Call us today for your appointment.

Mouthguards prevent injuries
A well fitted athletic mouthguard or Sports guard can protect your young and energetic athletes from the devastating effects of dental as well as head and neck injuries.
What is a mouthguard?
An athletic mouthguard is a flexible appliance that is worn during athletic and recreational activities to protect teeth from trauma. Custom-fabricated mouthguards are essential for preventing athletic oral/facial injuries, such as broken teeth, jaw fractures, cerebral hemorrhages, and neck injuries. Mouthguards  are effective at moving the lips and cheeks away from the teeth, thus preventing cutting and bruising of these soft tissues—especially for those who wear orthodontic appliances. Wearing a mouthguard also may reduce the severity and incidence of concussions.
When should I wear a mouthguard?
It is advisable to wear a mouthguard anytime there is a strong chance for contact with other participants or with hard surfaces. The National Youth Sports Foundation for the Prevention of Athletic Injuries, Inc. reports that dental injuries are the most common type of orofacial injury sustained during sports-related activities.
Mouthguards should be worn when participating in activities such as basketball, softball, football, wrestling, soccer, lacrosse, rugby, in-line skating, martial arts, skateboarding, and bicycling.
What are the different types of mouthguards?
There are several types of mouthguards, including the following:
  • Stock mouthguard:
This least expensive option is a ready-made stock item, which offers the least protection since little can be done to adjust its fit. This type of mouthguard requires the user to close the jaw to hold it in place; as a result, it may interfere with speech and breathing. It also may lead to soreness of the muscles of the jaw.
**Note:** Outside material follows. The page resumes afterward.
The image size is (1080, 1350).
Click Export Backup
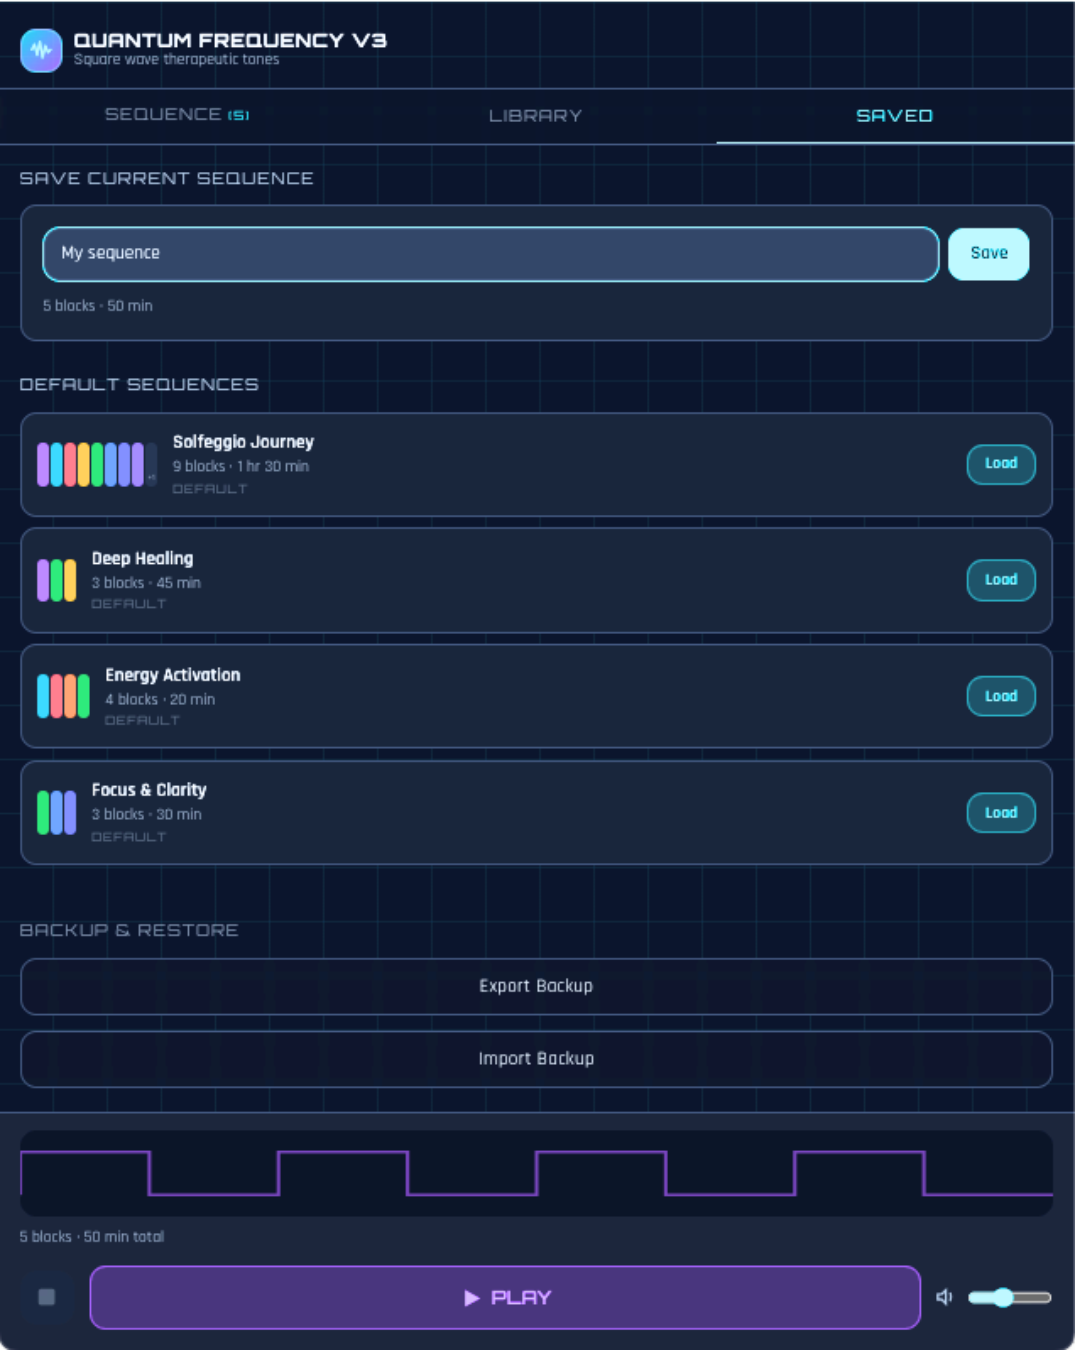coord(536,986)
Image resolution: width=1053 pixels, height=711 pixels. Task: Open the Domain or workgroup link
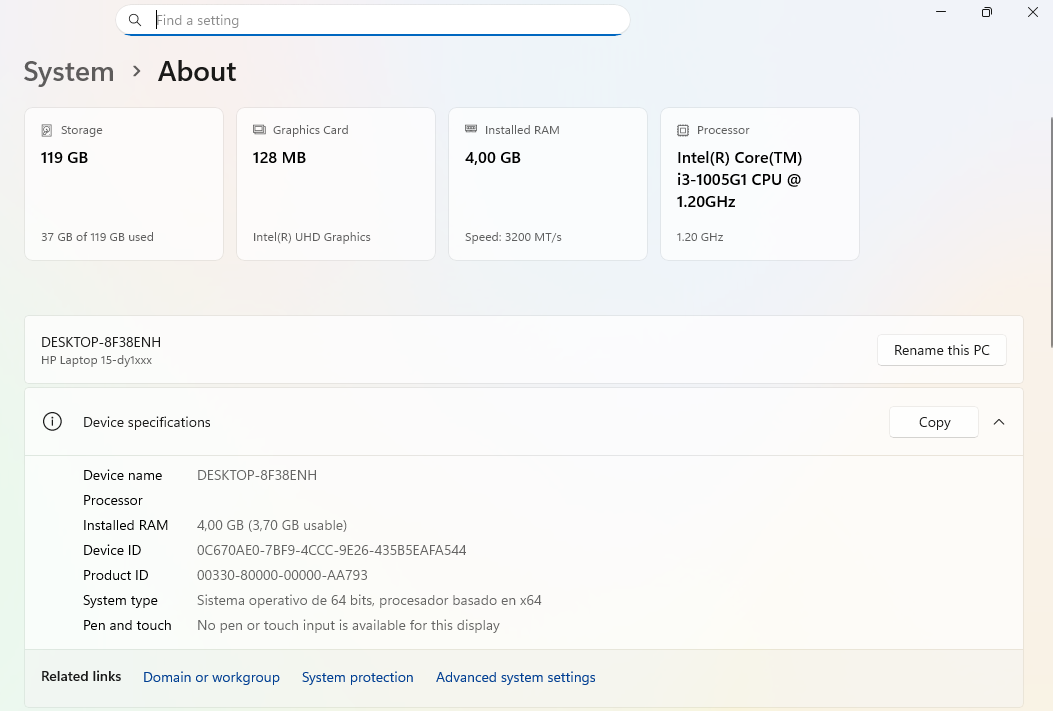point(211,677)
A stock mouthguard is not considered an acceptable device for facial protection.
  • Over the counter mouthguards:
A shell- Liner mouthguard  is made from an acrylic material that is poured into an outer shell, where it forms a lining. When placed in an athlete’s Mouth, the lining material molds to the teeth and is allowed to set. The second type is a thermoplastic (also known as a “boil and- bite”) mouthguard. This type of mouthguard is softened in hot water, placed in the mouth, and shaped around the teeth by using a finger or tongue and sometimes biting pressure. These types of mouthguards can provide some degree of protection, but usually it will be bulky and have a loose fit.
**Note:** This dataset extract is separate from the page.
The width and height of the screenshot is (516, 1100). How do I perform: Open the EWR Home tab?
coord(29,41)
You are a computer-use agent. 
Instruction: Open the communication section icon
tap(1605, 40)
  • Custom-made mouthguard:
The best choice is a mouthguard that is custom-made by your dentist. It offers the best protection, fit, and comfort level because it is made from a model of your teeth.
How should I care for my mouthguard?
• Clean your mouthguard by washing it with soap and cool (not hot) water.
• Before storing your mouthguard, soak it in denture cleaner or a diluted mixture of bleach (one teaspoon bleach in 8 ounces of water; soak for 30 minutes, then rinse).
• Keep your mouthguard in a well-ventilated, plastic storage container when you are not using it. Make sure the container has several holes in it so that the mouthguard will dry after you wash it.
• Protect the mouthguard from high temperatures caused by hot water, hot surfaces, or direct sunlight to minimize distortion of its shape.
• Don’t bend your mouthguard when storing.
• Don’t handle or wear someone else’s mouthguard.
• Check the mouthguard for general wear. If you find holes or tears in it—or if it becomes loose or causes discomfort—replace it.
• Bring the mouthguard to each regularly scheduled dental visit so that your dentist can examine it.
At Humber Valley Dental, we provide custom made mouthguards for athletes of all ages. All proceeds help us support Caledon Community Services and Life for Youth Program.